Saved data entries
****
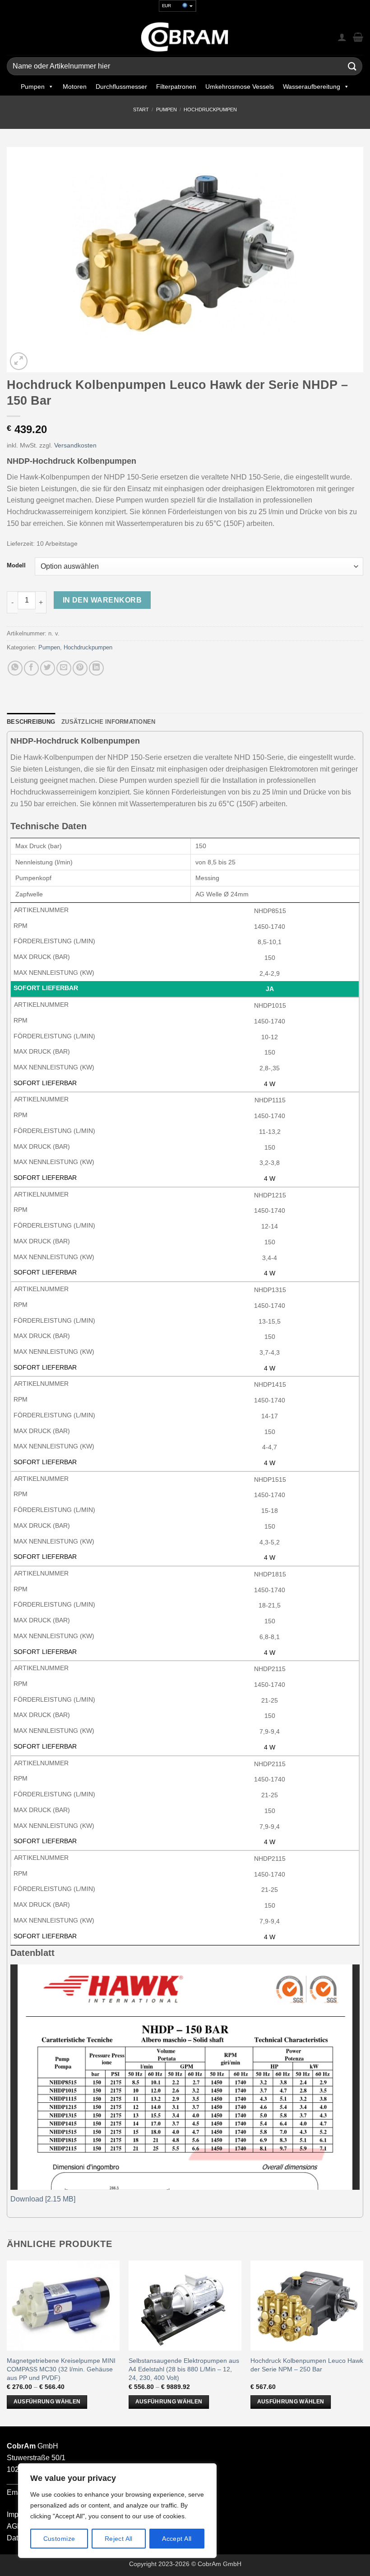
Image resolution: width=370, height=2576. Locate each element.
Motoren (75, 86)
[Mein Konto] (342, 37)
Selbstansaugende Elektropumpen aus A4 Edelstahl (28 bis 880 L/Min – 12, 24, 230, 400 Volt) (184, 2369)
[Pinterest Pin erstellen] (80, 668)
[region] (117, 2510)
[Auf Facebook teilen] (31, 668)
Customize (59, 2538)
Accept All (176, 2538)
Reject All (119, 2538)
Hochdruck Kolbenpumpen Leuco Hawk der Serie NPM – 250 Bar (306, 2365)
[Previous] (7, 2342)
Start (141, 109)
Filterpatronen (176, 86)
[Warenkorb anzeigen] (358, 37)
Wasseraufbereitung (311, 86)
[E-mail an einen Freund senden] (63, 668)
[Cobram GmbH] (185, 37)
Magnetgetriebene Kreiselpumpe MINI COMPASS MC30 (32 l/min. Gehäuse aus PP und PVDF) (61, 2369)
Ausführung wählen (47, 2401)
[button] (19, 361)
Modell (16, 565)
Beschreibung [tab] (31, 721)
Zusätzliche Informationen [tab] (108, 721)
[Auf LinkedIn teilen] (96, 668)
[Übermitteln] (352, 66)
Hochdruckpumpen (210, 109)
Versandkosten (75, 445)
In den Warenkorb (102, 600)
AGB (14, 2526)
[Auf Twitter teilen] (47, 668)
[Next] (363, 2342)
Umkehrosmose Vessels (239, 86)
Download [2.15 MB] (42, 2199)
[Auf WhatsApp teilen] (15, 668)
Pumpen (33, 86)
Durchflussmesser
****
WHAT THE TASK ASKS: Among the lines above, find those with the word "Warenkorb". Copy them.

TASK SOLUTION:
[Warenkorb anzeigen] (358, 37)
In den Warenkorb (102, 600)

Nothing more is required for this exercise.